Exercise -> Look through the material below for "Pulau". Copy every line that contains it.

(Source data)

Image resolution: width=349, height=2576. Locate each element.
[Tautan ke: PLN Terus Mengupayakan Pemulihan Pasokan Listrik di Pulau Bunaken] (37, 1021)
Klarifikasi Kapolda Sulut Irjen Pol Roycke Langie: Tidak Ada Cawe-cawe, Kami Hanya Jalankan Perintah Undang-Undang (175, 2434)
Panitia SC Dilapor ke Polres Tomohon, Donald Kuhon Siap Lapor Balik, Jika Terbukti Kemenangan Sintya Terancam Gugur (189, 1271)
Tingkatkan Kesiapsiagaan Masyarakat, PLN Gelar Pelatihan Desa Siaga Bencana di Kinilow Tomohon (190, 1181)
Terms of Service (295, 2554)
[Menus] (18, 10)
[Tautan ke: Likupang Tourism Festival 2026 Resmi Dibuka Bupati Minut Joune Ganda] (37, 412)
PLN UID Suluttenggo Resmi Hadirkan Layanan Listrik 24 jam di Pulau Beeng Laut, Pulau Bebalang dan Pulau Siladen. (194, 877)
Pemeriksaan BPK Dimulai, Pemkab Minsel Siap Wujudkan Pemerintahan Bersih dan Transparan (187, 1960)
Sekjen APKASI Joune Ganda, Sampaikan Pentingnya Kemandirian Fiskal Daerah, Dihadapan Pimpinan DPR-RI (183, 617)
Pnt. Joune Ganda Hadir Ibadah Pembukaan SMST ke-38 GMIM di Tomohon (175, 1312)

(End Source data)

Exercise output ->
[Tautan ke: PLN Terus Mengupayakan Pemulihan Pasokan Listrik di Pulau Bunaken] (37, 1021)
PLN UID Suluttenggo Resmi Hadirkan Layanan Listrik 24 jam di Pulau Beeng Laut, Pulau Bebalang dan Pulau Siladen. (194, 877)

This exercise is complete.